Se déconnecter du marché européen
La seconde proposition du CSE central d'EDF consiste à "sortir du dogme de la concurrence" et à déconnecter la France des autres bourses européennes de l'électricité où la formation des prix dépend du coût marginal de fonctionnement de la dernière centrale électrique appelée pour répondre à la demande. Or, dans certains pays, comme l'Allemagne, la dernière centrale appelée fonctionne bien souvent au gaz, dont les prix se sont envolés depuis l'invasion russe de l'Ukraine.
L'instance représentative du personnel suggère, elle, que la formation du prix de l'électricité reflète le coût du mix de production français.
"L'idée est de construire le tarif réglementé de vente en fonction de notre production de base, c'est-à-dire le nucléaire et l'hydraulique, avec un tarif de 60 euros le mégawattheure. Ce chiffre reprend les travaux de la Cour des comptes au dernier semestre 2021", indique Philippe Page le Mérour.
Dans ce cadre, la production de base pourrait, selon le CSE central d'EDF, constituer 80% du tarif de vente réglementé. De quoi réduire la part du "complément de marché" de 33 à 20% dans le calcul du TRVE. Cette baisse permettrait alors de contenir l'impact des prix du marché, assure l'instance sociale.
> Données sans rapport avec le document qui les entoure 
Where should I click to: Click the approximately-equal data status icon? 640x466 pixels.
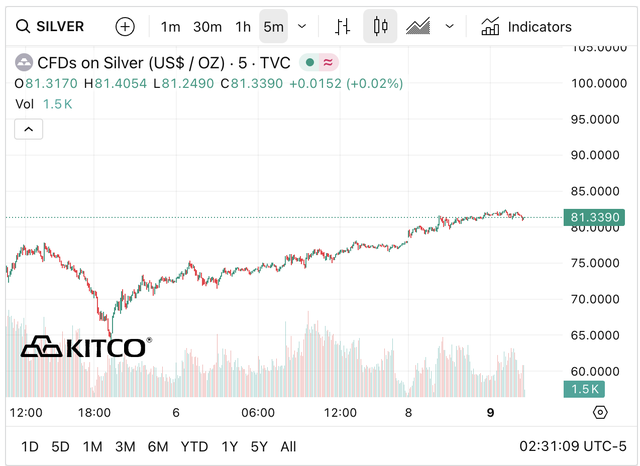tap(326, 62)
"La direction d'EDF n'a pas remis en cause la méthode de nos travaux et il n'y a eu aucune contestation de leur part sur notre schéma, ce qui n'est pas dans leurs habitudes", a fait valoir le syndicaliste.
Une renationalisation complète et pérenne
L'instance représentative du personnel plaide par ailleurs pour une renationalisation complète et pérenne d'EDF, et fustige le projet du gouvernement, qui, selon elle, consisterait à renationaliser temporairement l'entreprise avant de revendre certaines activités.
"Une rationalisation mécanique ne règle en rien la situation financière d'EDF, estime Philippe Page le Merour. Une nationalisation n'a de sens que si elle conserve une entreprise publique intégrée et si elle peut permettre de remettre l'entreprise sur les rails en sortant de la concurrence", poursuit-il.
Alors que ces derniers mois le ton est monté entre le PDG d'EDF et l'Etat actionnaire qui détient 84 % du capital de l'entreprise, Philippe Page le Merour n'a, au contraire, "pas le sentiment d'avoir une direction d'entreprise qui est à l'offensive pour sauver les meubles". "L'esprit que nous avons ressenti est un esprit de drapeau blanc, de fin de règne", a-t-il ajouté, alors que beaucoup s'interrogent sur un départ anticipé de Jean-Bernard Lévy, dont le mandat doit normalement s'achever en mai 2023.
Par le passé, le CSE central d'EDF s'était déjà emparé du droit d'alerte économique lorsque l'électricien s'était engagé dans le financement de la construction de l'EPR d'Hinkley Point, en Angleterre. Décision qui avait également conduit le directeur financier de l'époque, Thomas Piquemal, à démissionner.